User expression is a beast unto itself, but I wonder if that alone absolves the service provider? I imagine Blizzard has an extensive and mature moderation apparatus to police and discourage such behavior. There's an acceptable level of justice and accountability in place. Yet there are even more terrible real-life examples of illicit behavior outpacing moderation and overrunning platforms to the point of legal intervention and termination. Moderating user behavior is one thing, but how do you propose moderating AI expression?
A digression from copyright - portraying models as a "blank canvas" is itself a poor characterization, output might be triggered by a prompt, like a query against a database, but its ultimately a reflection of the contents of the training data. I think we could agree that a model trained on the worst possible data you can imagine is something we don't need in the world, no matter how well behaved your prompting is.
I do not propose moderating "AI expression" - I explicitly propose otherwise, and further propose mandating that the user is provided with source attribution information, so that they can choose not to infringe, should they be at risk of doing so, and should they find that a concern (or even choose to acquire a license instead).

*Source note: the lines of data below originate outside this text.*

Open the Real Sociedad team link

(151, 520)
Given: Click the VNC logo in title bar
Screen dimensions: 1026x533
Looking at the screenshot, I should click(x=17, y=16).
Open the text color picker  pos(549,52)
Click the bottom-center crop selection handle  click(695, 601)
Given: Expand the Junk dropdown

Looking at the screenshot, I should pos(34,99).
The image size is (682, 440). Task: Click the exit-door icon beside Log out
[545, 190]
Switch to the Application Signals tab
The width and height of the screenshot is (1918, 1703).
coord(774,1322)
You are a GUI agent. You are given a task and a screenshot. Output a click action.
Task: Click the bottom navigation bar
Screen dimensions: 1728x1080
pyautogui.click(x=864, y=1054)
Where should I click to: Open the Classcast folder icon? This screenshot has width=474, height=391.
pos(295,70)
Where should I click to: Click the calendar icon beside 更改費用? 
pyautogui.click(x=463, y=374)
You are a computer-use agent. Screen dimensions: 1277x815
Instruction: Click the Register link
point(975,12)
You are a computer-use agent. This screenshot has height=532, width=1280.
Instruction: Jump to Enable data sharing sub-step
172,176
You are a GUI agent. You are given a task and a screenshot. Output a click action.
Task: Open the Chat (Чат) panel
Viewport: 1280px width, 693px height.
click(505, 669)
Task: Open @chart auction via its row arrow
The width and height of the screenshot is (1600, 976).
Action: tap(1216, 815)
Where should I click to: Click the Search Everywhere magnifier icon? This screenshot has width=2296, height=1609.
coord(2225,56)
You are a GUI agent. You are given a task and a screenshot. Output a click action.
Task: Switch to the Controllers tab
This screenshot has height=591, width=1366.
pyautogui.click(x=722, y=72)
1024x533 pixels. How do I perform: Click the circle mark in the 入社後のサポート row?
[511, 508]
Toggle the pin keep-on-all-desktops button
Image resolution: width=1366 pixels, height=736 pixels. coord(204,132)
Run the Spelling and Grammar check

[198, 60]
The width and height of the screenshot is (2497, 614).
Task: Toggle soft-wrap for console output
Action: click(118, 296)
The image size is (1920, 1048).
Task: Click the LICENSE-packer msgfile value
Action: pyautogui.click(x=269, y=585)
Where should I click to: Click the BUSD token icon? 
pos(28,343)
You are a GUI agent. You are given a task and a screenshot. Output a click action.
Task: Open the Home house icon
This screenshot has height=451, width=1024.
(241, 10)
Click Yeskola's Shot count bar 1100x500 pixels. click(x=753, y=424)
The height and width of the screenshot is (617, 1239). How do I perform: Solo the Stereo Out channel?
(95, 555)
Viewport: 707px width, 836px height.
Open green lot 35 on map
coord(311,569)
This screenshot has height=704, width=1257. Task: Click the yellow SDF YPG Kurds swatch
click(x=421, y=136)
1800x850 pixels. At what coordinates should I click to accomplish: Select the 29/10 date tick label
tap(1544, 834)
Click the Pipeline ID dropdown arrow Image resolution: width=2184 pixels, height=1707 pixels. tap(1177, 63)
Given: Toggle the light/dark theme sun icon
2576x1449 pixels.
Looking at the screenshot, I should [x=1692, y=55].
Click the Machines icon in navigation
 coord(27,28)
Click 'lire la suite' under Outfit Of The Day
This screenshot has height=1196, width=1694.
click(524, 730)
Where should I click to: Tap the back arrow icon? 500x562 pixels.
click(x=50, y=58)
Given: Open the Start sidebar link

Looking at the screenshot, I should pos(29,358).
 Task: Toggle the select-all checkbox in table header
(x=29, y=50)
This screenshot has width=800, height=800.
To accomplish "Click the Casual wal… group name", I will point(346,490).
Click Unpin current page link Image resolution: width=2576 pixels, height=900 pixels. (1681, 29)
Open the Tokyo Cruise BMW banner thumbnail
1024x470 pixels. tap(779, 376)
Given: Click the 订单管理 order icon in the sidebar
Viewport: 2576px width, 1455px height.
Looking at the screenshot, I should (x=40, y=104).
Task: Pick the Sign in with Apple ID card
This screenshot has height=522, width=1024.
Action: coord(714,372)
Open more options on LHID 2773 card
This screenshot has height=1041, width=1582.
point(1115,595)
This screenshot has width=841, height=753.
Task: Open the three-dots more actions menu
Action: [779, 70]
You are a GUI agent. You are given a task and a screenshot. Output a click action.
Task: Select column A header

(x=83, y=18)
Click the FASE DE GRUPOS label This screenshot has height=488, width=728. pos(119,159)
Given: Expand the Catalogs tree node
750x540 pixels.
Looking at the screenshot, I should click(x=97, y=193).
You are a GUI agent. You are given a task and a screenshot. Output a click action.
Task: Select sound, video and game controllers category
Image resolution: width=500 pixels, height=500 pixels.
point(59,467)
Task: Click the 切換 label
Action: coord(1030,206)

Whether this is technologically feasible, I'm not sure, but it very much feels like to me that it should be.
> A digression from copyright - portraying models as a "blank canvas" is itself a poor characterization, output might be triggered by a prompt, like a query against a database, but its ultimately a reflection of the contents of the training data.
I'm not sure how to respond to this if at all, I think I addressed how I characterize the functionality of these models in sufficient detail. This just reads to me like an "I disagree" - and that's fine, but then that's also kinda it. Then we disagree and that's okay.